(REQUEST):
Copy the records below line for line, changing nothing.

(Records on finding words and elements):
## Begin

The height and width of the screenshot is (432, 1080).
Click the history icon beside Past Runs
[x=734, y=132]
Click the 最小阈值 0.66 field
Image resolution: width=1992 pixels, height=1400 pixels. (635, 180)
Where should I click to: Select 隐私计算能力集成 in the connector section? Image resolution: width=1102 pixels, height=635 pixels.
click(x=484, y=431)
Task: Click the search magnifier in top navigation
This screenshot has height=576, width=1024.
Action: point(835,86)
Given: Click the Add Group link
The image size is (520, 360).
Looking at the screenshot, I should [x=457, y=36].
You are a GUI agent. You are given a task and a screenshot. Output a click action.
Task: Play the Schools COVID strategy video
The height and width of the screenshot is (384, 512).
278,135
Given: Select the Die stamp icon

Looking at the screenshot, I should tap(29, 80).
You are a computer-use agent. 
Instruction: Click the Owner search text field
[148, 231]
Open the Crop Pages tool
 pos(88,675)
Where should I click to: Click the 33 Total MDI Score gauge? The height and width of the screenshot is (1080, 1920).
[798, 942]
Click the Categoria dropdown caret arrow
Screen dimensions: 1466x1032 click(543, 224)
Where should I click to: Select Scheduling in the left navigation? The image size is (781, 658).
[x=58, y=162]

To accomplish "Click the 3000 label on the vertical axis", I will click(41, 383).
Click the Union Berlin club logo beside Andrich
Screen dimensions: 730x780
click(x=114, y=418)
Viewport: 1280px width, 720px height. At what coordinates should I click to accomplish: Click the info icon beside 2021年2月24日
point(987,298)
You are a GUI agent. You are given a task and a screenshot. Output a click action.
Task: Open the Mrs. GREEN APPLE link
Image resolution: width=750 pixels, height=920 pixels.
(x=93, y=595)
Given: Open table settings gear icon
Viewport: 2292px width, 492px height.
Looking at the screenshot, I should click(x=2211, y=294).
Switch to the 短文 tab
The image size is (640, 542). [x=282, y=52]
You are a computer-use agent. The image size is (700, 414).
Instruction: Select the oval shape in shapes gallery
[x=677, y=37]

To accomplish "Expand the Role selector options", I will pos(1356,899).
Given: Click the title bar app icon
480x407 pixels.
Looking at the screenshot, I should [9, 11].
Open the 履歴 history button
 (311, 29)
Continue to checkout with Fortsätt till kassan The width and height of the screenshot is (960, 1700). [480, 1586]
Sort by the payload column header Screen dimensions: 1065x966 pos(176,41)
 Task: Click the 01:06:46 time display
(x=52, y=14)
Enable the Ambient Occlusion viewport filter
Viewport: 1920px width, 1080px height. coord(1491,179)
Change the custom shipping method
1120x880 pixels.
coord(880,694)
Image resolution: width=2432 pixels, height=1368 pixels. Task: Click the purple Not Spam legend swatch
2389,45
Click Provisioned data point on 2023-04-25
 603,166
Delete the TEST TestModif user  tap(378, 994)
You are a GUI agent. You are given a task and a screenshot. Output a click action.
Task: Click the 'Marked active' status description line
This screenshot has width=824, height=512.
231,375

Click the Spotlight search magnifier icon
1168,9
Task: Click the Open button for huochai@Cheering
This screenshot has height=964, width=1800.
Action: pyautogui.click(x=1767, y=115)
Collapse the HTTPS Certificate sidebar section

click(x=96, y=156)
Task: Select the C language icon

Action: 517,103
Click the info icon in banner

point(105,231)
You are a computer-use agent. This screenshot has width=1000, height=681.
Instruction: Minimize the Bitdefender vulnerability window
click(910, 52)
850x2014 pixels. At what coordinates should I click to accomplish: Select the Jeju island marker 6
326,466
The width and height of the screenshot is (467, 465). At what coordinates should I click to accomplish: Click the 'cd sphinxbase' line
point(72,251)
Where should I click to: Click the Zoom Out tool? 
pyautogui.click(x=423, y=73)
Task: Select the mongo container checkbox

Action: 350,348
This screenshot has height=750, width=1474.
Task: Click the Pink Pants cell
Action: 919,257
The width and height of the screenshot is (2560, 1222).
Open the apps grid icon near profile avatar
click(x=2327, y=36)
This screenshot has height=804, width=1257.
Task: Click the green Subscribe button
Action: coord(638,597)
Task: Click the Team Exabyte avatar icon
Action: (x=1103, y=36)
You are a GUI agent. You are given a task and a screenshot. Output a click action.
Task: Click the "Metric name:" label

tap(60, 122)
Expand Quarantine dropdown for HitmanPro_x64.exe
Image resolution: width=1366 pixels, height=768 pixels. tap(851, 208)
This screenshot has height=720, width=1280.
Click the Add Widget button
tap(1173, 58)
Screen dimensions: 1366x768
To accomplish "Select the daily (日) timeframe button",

## End

(TASK SOLUTION):
The height and width of the screenshot is (432, 1080).
Click the history icon beside Past Runs
[x=734, y=132]
Click the 最小阈值 0.66 field
Image resolution: width=1992 pixels, height=1400 pixels. (635, 180)
Where should I click to: Select 隐私计算能力集成 in the connector section? Image resolution: width=1102 pixels, height=635 pixels.
click(x=484, y=431)
Task: Click the search magnifier in top navigation
This screenshot has height=576, width=1024.
Action: point(835,86)
Given: Click the Add Group link
The image size is (520, 360).
Looking at the screenshot, I should [x=457, y=36].
You are a GUI agent. You are given a task and a screenshot. Output a click action.
Task: Play the Schools COVID strategy video
The height and width of the screenshot is (384, 512).
278,135
Given: Select the Die stamp icon

Looking at the screenshot, I should tap(29, 80).
You are a computer-use agent. 
Instruction: Click the Owner search text field
[148, 231]
Open the Crop Pages tool
 pos(88,675)
Where should I click to: Click the 33 Total MDI Score gauge? The height and width of the screenshot is (1080, 1920).
[798, 942]
Click the Categoria dropdown caret arrow
Screen dimensions: 1466x1032 click(543, 224)
Where should I click to: Select Scheduling in the left navigation? The image size is (781, 658).
[x=58, y=162]

To accomplish "Click the 3000 label on the vertical axis", I will click(41, 383).
Click the Union Berlin club logo beside Andrich
Screen dimensions: 730x780
click(x=114, y=418)
Viewport: 1280px width, 720px height. At what coordinates should I click to accomplish: Click the info icon beside 2021年2月24日
point(987,298)
You are a GUI agent. You are given a task and a screenshot. Output a click action.
Task: Open the Mrs. GREEN APPLE link
Image resolution: width=750 pixels, height=920 pixels.
(x=93, y=595)
Given: Open table settings gear icon
Viewport: 2292px width, 492px height.
Looking at the screenshot, I should click(x=2211, y=294).
Switch to the 短文 tab
The image size is (640, 542). [x=282, y=52]
You are a computer-use agent. The image size is (700, 414).
Instruction: Select the oval shape in shapes gallery
[x=677, y=37]

To accomplish "Expand the Role selector options", I will pos(1356,899).
Given: Click the title bar app icon
480x407 pixels.
Looking at the screenshot, I should [9, 11].
Open the 履歴 history button
 (311, 29)
Continue to checkout with Fortsätt till kassan The width and height of the screenshot is (960, 1700). [480, 1586]
Sort by the payload column header Screen dimensions: 1065x966 pos(176,41)
 Task: Click the 01:06:46 time display
(x=52, y=14)
Enable the Ambient Occlusion viewport filter
Viewport: 1920px width, 1080px height. coord(1491,179)
Change the custom shipping method
1120x880 pixels.
coord(880,694)
Image resolution: width=2432 pixels, height=1368 pixels. Task: Click the purple Not Spam legend swatch
2389,45
Click Provisioned data point on 2023-04-25
 603,166
Delete the TEST TestModif user  tap(378, 994)
You are a GUI agent. You are given a task and a screenshot. Output a click action.
Task: Click the 'Marked active' status description line
This screenshot has width=824, height=512.
231,375

Click the Spotlight search magnifier icon
1168,9
Task: Click the Open button for huochai@Cheering
This screenshot has height=964, width=1800.
Action: pyautogui.click(x=1767, y=115)
Collapse the HTTPS Certificate sidebar section

click(x=96, y=156)
Task: Select the C language icon

Action: 517,103
Click the info icon in banner

point(105,231)
You are a computer-use agent. This screenshot has width=1000, height=681.
Instruction: Minimize the Bitdefender vulnerability window
click(910, 52)
850x2014 pixels. At what coordinates should I click to accomplish: Select the Jeju island marker 6
326,466
The width and height of the screenshot is (467, 465). At what coordinates should I click to accomplish: Click the 'cd sphinxbase' line
point(72,251)
Where should I click to: Click the Zoom Out tool? 
pyautogui.click(x=423, y=73)
Task: Select the mongo container checkbox

Action: 350,348
This screenshot has height=750, width=1474.
Task: Click the Pink Pants cell
Action: 919,257
The width and height of the screenshot is (2560, 1222).
Open the apps grid icon near profile avatar
click(x=2327, y=36)
This screenshot has height=804, width=1257.
Task: Click the green Subscribe button
Action: coord(638,597)
Task: Click the Team Exabyte avatar icon
Action: (x=1103, y=36)
You are a GUI agent. You are given a task and a screenshot. Output a click action.
Task: Click the "Metric name:" label

tap(60, 122)
Expand Quarantine dropdown for HitmanPro_x64.exe
Image resolution: width=1366 pixels, height=768 pixels. tap(851, 208)
This screenshot has height=720, width=1280.
Click the Add Widget button
tap(1173, 58)
Screen dimensions: 1366x768
To accomplish "Select the daily (日) timeframe button",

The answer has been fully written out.